Hay que restearse con Chávez

Por: William E. Izarra.

En medio del estreno de Barak Obama como Presidente de los EE.UU., unido al
mediocre alto al fuego en Gaza, las guarimbas de los estudiantes opositores
al Proceso Revolucionario y la maquinaria mediática de los medios privados
en contra de la Enmienda, en medio de este escenario está Chávez.

Indudablemente que la Enmienda Constitucional no significa solamente la
reelección de los cargos de elección popular, es también la concreción de
dos elementos fundamentales inherentes a la esencia de la Revolución: (I) la
traslación revolucionaria y (II) el cambio de estructura.

La traslación se refiere a la transferencia del poder a las comunidades
organizadas. Es, en términos concretos, la materialización del poder
popular. La traslación permite que la toma de decisiones en el ámbito de las
políticas públicas recaiga en las asambleas de ciudadanos para ser
ejecutadas por los consejos comunales y demás expresiones populares
similares. La Traslación es entonces la comunidad organizada como estructura
básica para operacionalizar del socialismo.

Por su parte, el cambio de estructura es la transformación desde sus raíces
de todo el sistema político vigente. Es darle un vuelco a la pirámide del
poder. La vigencia de las cúpulas cede su espacio a la base de sustento, es
decir, al pueblo por vía de las comunidades organizadas. El cambio de
estructura viabiliza la producción socialista y la creación de ese sector
productivo de manera independiente tanto del Estado como del sector privado.
El cambio de estructura es el establecimiento de nuevos paradigmas que
inducen a todas las instancias de intermediación social, a convertirse en
componentes políticos subordinados al poder de las comunidades organizadas.
A propósito de esta determinación cito, por ejemplo, el rol del PSUV que
bajo los postulados del socialismo debe someterse a las decisiones de la
comunidad para contribuir a su emancipación. Por eso creo que, una vez
obtenido el triunfo de la enmienda, se revise el rol que cumple actualmente
y se reajuste a los principios socialistas dentro del marco del Bien Común y
la humildad política.

Por lo tanto, enmienda significa avanzar de manera acelerada en la toma de
espacios orgánicos, políticos y sociales, para profundizar y consolidar el
socialismo en Venezuela. Resulta entonces que la Enmienda es un componente
estructural del Proceso Revolucionario. Y es aquí donde tiene que jugar un
rol de primer orden Hugo Chávez: garantizar la continuidad del proceso para
la creación y desarrollo de esta nueva sociedad y perseverar en la lucha
contra el imperialismo. Con él rompemos el paradigma del modelo imperialista
impuesto por los intereses más poderosos de los EE.UU., cuyo basamento es la
democracia representativa. Con Chávez alcanzaremos tanto la traslación
revolucionaria como el cambio de estructura.
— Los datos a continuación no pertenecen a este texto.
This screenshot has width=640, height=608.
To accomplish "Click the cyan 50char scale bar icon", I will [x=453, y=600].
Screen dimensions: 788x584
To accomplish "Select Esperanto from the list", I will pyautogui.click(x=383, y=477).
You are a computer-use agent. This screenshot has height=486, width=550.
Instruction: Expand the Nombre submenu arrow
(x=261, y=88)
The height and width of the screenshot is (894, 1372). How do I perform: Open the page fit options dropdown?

Además, cuando observamos el escenario de la Enmienda y vemos los ataques
intencionalmente aniquiladores del Proceso por la oposición
desestabilizadora, sumados a los calificativos aislacionistas que hace el nuevo mandatario
norteamericano acerca del Presidente Chávez, la respuesta de quien lucha con
valores auténticamente revolucionarios es darle más fuerza a Chávez como
símbolo de los cambios radicales para establecer la nueva sociedad. El
escenario político de hoy es muy claro: hay que restearse con Chávez.